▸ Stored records
------------------------------------------------------------------------
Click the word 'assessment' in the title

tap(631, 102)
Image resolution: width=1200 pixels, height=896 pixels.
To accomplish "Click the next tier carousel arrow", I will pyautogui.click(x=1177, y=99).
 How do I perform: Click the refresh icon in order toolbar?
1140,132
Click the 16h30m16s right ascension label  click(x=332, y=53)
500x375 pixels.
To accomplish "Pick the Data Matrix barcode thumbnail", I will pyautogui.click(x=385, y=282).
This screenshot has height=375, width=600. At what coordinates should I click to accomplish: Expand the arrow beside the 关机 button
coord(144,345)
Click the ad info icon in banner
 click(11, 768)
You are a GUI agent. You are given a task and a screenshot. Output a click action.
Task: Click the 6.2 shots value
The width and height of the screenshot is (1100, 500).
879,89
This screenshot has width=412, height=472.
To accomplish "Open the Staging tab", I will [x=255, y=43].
------------------------------------------------------------------------
▸ PROBLEM TO SOLVE
Retype only this range exactly: the first line of the data through the line where "500x375 pixels." appears.

▸ RESPONSE TO THIS EXERCISE
Click the word 'assessment' in the title

tap(631, 102)
Image resolution: width=1200 pixels, height=896 pixels.
To accomplish "Click the next tier carousel arrow", I will pyautogui.click(x=1177, y=99).
 How do I perform: Click the refresh icon in order toolbar?
1140,132
Click the 16h30m16s right ascension label  click(x=332, y=53)
500x375 pixels.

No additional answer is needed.